For more than 25 years, the NFL has been the leader in sports event sustainability; creating the first significant stadium solid waste recycling project in America at Super Bowl XXVIII in Atlanta in 1994. The NFL and the Minnesota Super Bowl LII Host Committee developed a series of initiatives to reduce the environmental impact of Super Bowl LII activities and leave a "green" legacy throughout the area.

Through the NFL Environmental Program, solid waste from Super Bowl events is being recycled and leftover décor and construction materials will be donated to local organizations for reuse and repurposing. Tens of thousands of pounds of unserved, prepared food from Super Bowl events will be distributed to local shelters and community kitchens.

U.S. Bank Stadium, the site of Super Bowl LII, and several other major NFL Super Bowl event venues will be powered using "green energy" to reduce the climate impact of Super Bowl events.

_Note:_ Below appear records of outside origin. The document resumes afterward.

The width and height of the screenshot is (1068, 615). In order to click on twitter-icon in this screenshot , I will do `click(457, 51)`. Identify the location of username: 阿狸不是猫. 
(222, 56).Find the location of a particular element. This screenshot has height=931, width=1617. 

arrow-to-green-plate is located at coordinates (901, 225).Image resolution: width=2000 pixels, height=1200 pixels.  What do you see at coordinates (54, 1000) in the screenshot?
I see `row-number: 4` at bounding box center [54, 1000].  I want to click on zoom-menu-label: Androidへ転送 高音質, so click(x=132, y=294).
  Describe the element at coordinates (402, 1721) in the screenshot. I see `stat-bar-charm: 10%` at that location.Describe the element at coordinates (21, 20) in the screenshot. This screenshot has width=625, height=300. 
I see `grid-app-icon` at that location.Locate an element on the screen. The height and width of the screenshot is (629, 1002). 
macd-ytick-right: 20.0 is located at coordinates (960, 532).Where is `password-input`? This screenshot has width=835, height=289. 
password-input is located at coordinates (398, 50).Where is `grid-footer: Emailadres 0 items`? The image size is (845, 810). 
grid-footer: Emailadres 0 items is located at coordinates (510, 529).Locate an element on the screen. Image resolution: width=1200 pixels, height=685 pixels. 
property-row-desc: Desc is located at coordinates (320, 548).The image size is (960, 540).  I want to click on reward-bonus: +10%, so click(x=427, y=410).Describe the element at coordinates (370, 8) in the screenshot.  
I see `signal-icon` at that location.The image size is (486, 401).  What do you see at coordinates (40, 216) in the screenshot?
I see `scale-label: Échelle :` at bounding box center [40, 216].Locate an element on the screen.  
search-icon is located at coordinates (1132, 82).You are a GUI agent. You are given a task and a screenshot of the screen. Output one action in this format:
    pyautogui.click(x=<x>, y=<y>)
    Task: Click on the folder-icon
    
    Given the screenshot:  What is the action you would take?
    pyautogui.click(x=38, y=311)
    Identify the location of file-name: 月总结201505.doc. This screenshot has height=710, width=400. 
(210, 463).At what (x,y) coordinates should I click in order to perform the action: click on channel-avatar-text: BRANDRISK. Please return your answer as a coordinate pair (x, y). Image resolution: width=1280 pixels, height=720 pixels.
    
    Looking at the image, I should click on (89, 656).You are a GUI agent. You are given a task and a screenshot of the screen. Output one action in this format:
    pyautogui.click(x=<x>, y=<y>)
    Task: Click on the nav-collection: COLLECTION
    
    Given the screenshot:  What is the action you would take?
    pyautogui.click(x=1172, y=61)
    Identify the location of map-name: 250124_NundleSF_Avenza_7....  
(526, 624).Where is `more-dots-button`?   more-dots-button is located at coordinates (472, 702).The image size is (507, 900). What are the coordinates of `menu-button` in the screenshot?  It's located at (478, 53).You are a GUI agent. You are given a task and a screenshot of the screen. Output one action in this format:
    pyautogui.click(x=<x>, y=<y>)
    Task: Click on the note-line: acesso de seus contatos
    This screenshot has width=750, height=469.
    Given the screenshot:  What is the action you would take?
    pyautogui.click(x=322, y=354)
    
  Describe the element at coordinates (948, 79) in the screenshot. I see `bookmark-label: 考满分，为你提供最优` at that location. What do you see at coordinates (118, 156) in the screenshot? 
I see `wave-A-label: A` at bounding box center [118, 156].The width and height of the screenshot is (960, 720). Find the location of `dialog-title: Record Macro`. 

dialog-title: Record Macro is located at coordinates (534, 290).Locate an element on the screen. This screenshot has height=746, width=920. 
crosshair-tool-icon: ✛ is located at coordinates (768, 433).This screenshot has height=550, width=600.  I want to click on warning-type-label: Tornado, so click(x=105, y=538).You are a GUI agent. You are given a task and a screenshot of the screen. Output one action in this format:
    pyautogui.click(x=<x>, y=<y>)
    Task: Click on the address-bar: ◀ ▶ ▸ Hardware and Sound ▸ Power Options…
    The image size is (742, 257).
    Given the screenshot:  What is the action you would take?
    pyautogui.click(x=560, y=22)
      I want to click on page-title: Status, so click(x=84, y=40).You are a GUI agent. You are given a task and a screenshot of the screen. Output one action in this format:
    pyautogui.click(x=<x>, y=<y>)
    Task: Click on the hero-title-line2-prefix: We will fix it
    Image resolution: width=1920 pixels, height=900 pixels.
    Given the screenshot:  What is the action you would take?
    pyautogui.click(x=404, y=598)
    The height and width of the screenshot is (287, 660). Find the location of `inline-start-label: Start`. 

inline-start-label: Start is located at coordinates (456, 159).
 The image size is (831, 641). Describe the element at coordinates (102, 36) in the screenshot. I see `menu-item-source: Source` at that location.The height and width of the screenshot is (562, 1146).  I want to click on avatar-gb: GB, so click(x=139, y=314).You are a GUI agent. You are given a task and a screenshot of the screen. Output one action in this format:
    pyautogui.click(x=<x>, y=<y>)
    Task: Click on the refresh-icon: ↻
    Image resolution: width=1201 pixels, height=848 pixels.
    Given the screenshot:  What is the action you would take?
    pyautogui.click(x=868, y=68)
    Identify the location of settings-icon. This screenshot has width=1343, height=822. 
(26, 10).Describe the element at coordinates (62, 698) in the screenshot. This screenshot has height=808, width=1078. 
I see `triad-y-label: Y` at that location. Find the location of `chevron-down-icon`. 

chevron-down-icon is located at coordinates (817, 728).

A Super Bowl E-waste event was held in October and diverted 42,081 pounds of E-waste from the landfill for responsible recycling.

The NFL's Super Bowl urban forestry program planted more than 12,000 trees, 4,000 native plants and 8 pollinator gardens in Minnesota. On Thursday, Jan. 18, more than 100 local schools joined in a community initiative called Super Kids-Super Sharing which put books, sports equipment and school supplies into the hands of local children in need.